To be done: Locate each line in the records below that contains the string "width", and copy those lines in full.
----
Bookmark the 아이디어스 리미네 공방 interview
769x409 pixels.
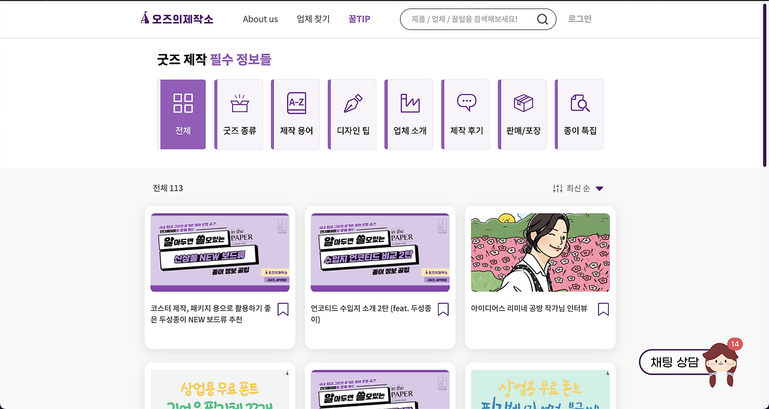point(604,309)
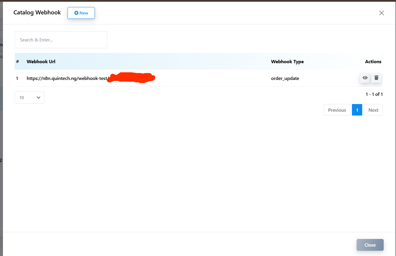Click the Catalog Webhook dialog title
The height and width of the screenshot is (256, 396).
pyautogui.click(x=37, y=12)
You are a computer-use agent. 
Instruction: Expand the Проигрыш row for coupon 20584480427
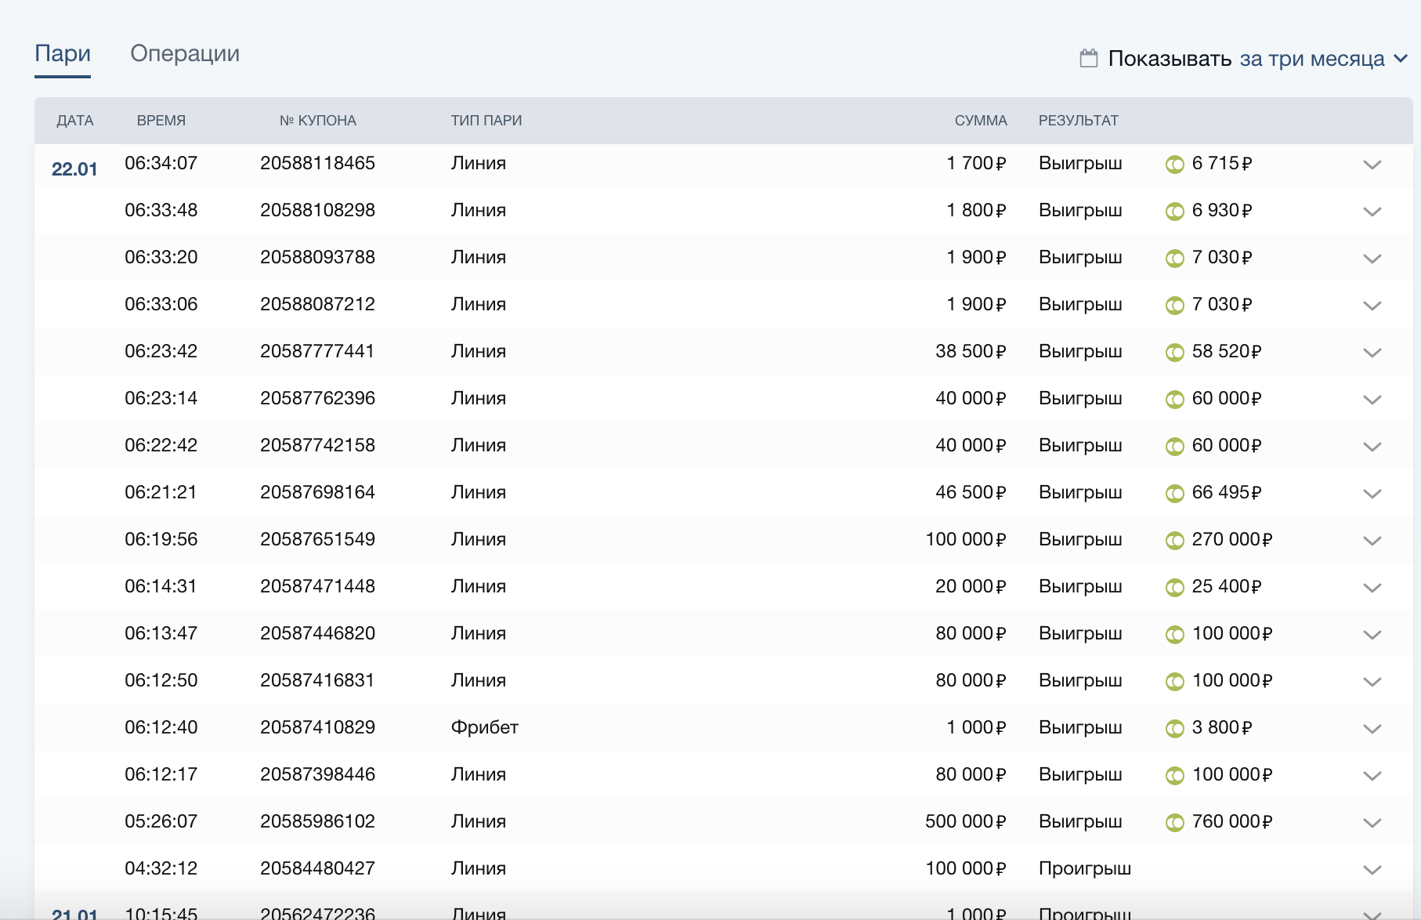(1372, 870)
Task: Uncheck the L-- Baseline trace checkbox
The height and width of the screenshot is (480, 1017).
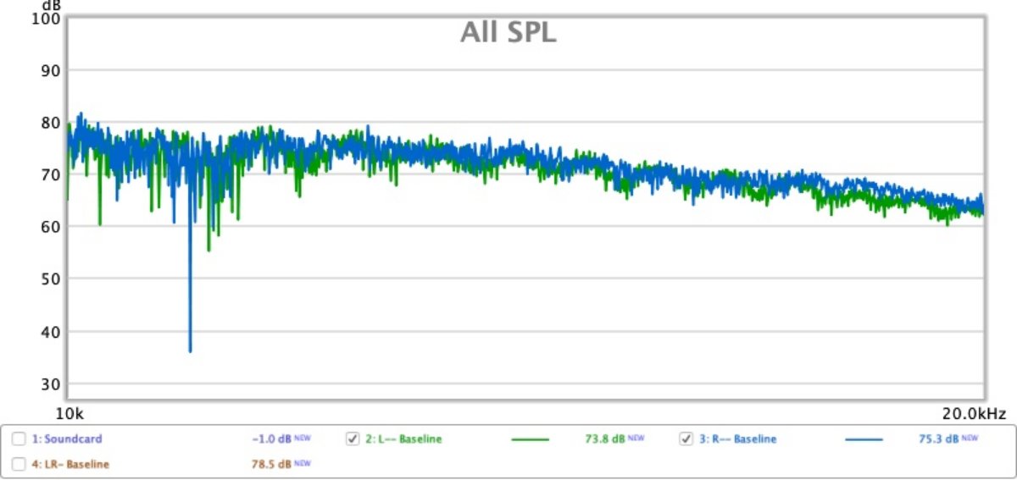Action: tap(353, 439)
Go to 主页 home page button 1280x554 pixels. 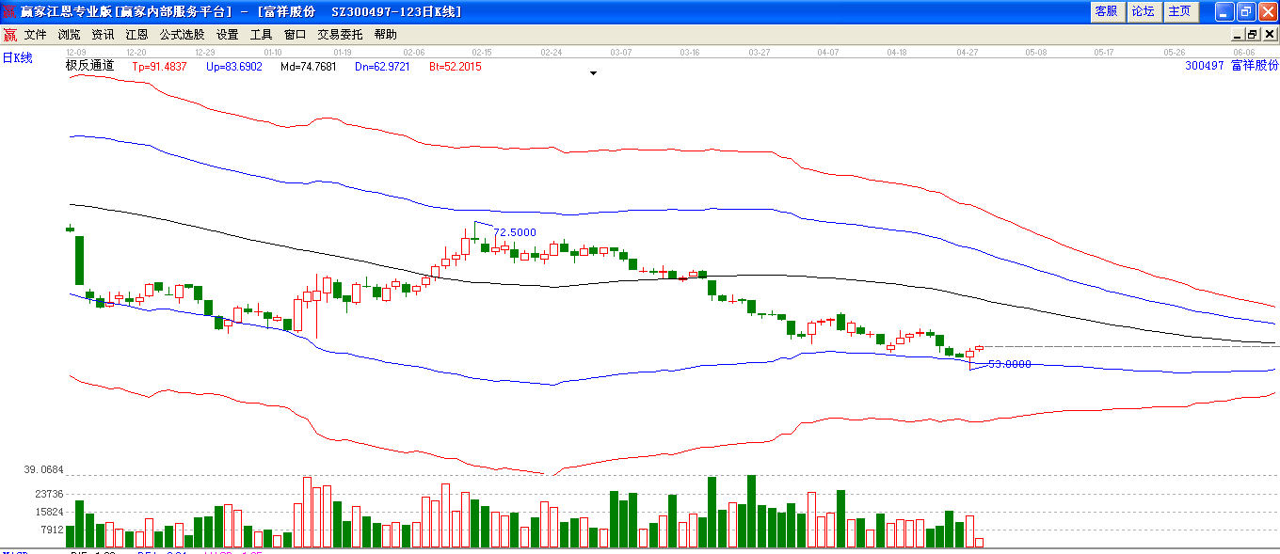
----
The output:
The height and width of the screenshot is (256, 396).
The height and width of the screenshot is (480, 1017).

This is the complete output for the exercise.